In the Journals

Birth control use rose in adolescent girls after intervention

Teenage girls who took part in a youth development and intervention aimed at reducing pregnancy risk in high-risk adolescents reported more consistent use of condoms, oral contraception or both, according to recent study findings published in JAMA Pediatrics.

The randomized controlled trial followed 253 sexually active 13- to 17-year-old girls for sexual risk behaviors and outcomes with a 24-month follow-up survey after the conclusion of the Prime Time youth development intervention. Almost all (93.3%) of the girls completed the 24-month survey.

Prime Time is an intervention for girls at high risk for pregnancy that is designed for primary care clinics; the primary focus is on promoting change in selected psychosocial attributes linked to sexual risk behaviors and other behavioral outcomes, according to researchers.

At the end of the 18-month intervention, there were higher levels of enrollment in postsecondary education and lower levels of relations aggression among the intervention group, as well as lower levels of violence victimization among intervention participants with strong family connections.

Researchers found that intervention participants reported more consistent condom use with their most recent partner than controls (adjusted means for intervention vs. control, 1.53 vs. 0.93 months). Intervention participants also reported more consistent hormonal use (3.29 vs. 2.34 months) and more consistent dual-method use (0.65 vs. 0.42 months).

At the 24-month follow-up, researchers found that the intervention groups reported improvements in family connectedness and self-efficacy to refuse unwanted sex, and reductions in the perceived importance of having sex.

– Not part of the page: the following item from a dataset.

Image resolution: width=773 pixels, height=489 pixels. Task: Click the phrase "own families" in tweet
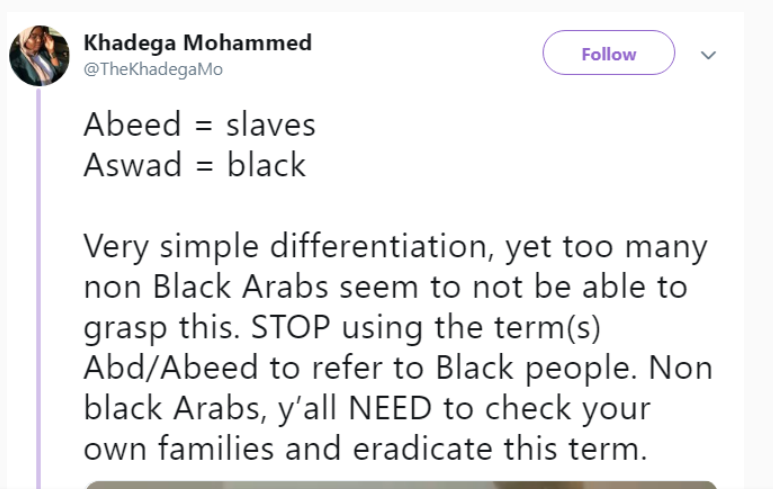(x=179, y=449)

The United States has the highest rates of teen pregnancy and childbearing; each year more than 750,000 adolescents become pregnant, accounting for more than 400,000 births.

“Findings suggest that health services groups in a youth development framework can lead to long-term reductions in sexual risk among vulnerable youth,” Renee R. Sieving, RN, PhD, FSAHM, and colleagues said. “Together with previous findings demonstrating reductions in sexual risk behaviors, relational aggression and violence victimization among Prime Time participants, results from this study suggest that involvement in a youth development intervention that combines individualized case management and youth leadership components hold great promise for preventing multiple risk behaviors among youth most vulnerable to poor health outcomes, including early pregnancy.”

Disclosure: Sieving reports being the principal investigator for the Prime Time study. The other researchers report no relevant financial disclosures.